Bárbara Fiuza, 36 anos, recebeu alta no último dia 9 de março. Ela estava cumprindo aviso prévio quando decidiu ir a um posto de saúde por conta de uma tosse persistente, acompanhada de febre. Três dias depois do diagnóstico de pneumonia, seu estado geral era ainda pior: apesar de medicada, a febre não cedia e a dor no peito era cada vez mais insuportável.
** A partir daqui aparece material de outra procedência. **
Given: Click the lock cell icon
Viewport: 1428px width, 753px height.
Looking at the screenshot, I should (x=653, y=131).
Voltou ao médico e saiu com uma guia do SUS para fazer um exame de escarro. “Fiquei desesperada, porque sempre imaginei que a doença não existia mais”, lembra.
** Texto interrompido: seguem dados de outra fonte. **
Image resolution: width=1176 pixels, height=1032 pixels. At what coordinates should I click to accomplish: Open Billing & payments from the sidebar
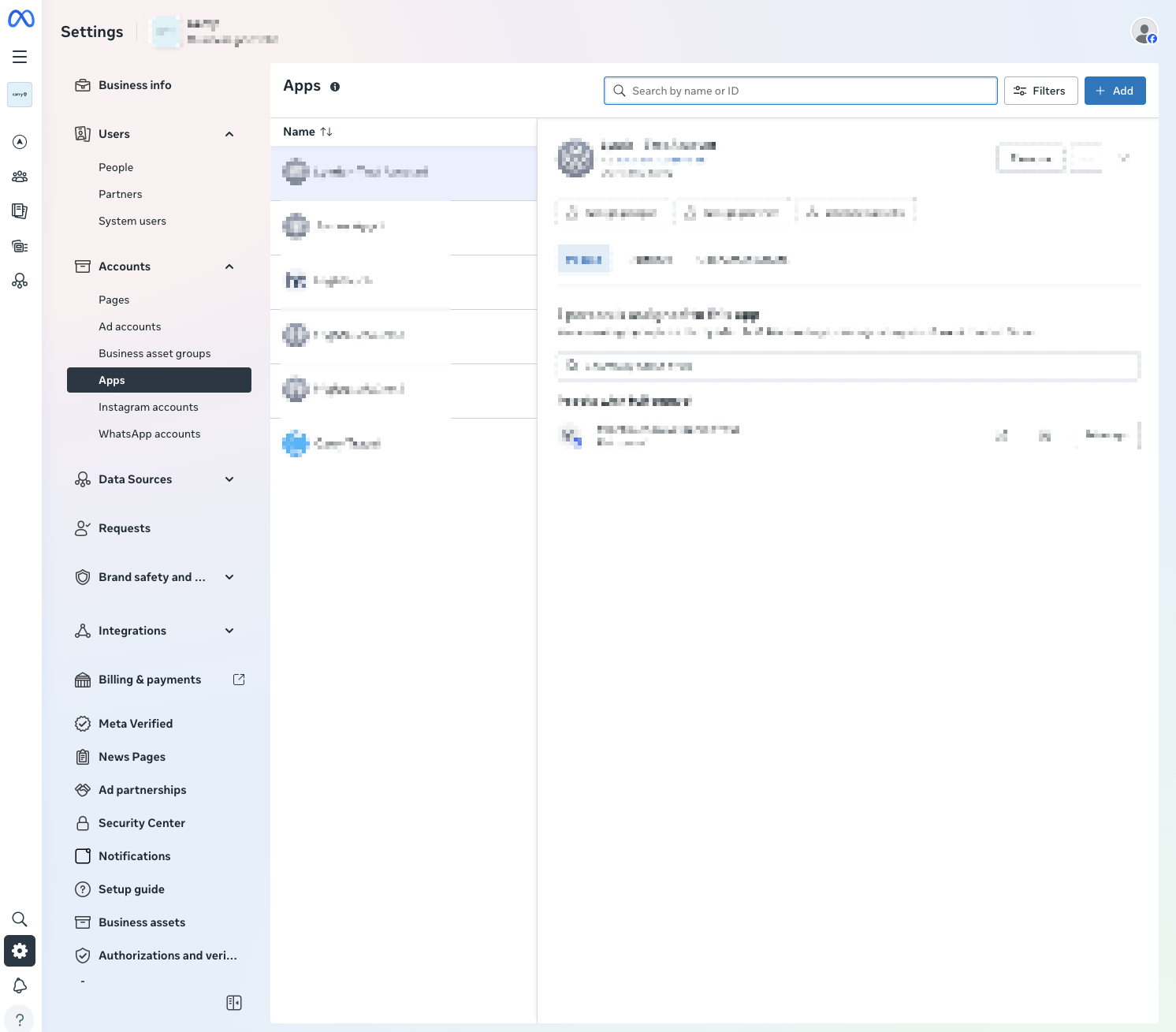click(150, 679)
Três meses depois de iniciar o tratamento e “achar que estava no caminho da cura”, descobriu ser portadora de uma tuberculose multirresistente. “Achei que eu ia morrer”, admite Bárbara, que, nos últimos dois anos, superou os piores momentos da doença – quando chegou a tomar 11 comprimidos por dia, além do medicamento injetável – e, atualmente, virou militante em tempo integral. “Só tem um jeito de acabar com o preconceito que ronda a tuberculose: mostrando a cara”, diz ela, que transformou sua página no facebook numa plataforma para falar da doença.

Um dia, num posto de saúde, pediram para eu usar quatro máscaras, quando apenas uma é suficiente

Bárbara Fiuza
curada de tuberculose multirresistente

Está curada de uma tuberculose multirresistente, mas, pelo protocolo, terá que monitorar de perto, pelos próximos dois anos, com exames a cada seis meses. Assumir a doença não foi fácil. “Um dia, num posto de saúde, pediram para eu usar quatro máscaras, quando apenas uma é suficiente”, relata. Um exagero alimentado pela falta de informação sobre a doença, especialmente porque convivemos diariamente, sem saber, com algum tuberculoso a nossa volta. Ele pode estar no ônibus, no metrô, no avião, no ambiente de trabalho…

Apesar de benigna, tratável e virtualmente curável, no imaginário social nada mudou. “Alguns chegam a esconder a doença da própria família. Outros preferem evitar as visitas domiciliares a romper com o silêncio sobre a doença para seus vizinhos”, conta a médica e pneumologista Margareth Dalcomo, pesquisadora da Fiocruz. Não à toa, a subnotificação é um problema.

Tendo chegado aqui no século XVI, encontrou terreno fértil no Rio – uma combinação de urbanização precária e adensamento de multidões nas metrópoles, casebres minúsculos, mal ventilados e sem incidência de luz solar. Sem falar na própria geodistribuição da cidade, o que explica em parte o fato de o Rio ser recordista da doença no Brasil.

Na contramão

Antiga e resistente, a tuberculose segue avançando no país e, apesar dos indicadores preocupantes, membros da Comissão Intergestores Tripartite (CIT), composta por representantes do Ministério da Saúde, dos estados e municípios, decidiram, no final de 2016, excluir a doença da lista de indicadores de saúde. O que isso significa? Que a doença saiu do radar das decisões palacianas e não passa mais a ser considerada nas definições de políticas de saúde pública. E ao deixar de ser prioridade, perde verba e relevância.  A decisão foi publicada no Diário Oficial em 24 de novembro de 2016. “É um completo absurdo”, critica Margareth, comentando que, enquanto isso, a OMS enfrenta uma batalha árdua para atingir as metas globais de redução de 90% nas mortes por tuberculose e de diminuição de 80% nos casos da doença até 2030, em comparação com 2015. E o Brasil segue célere na contramão.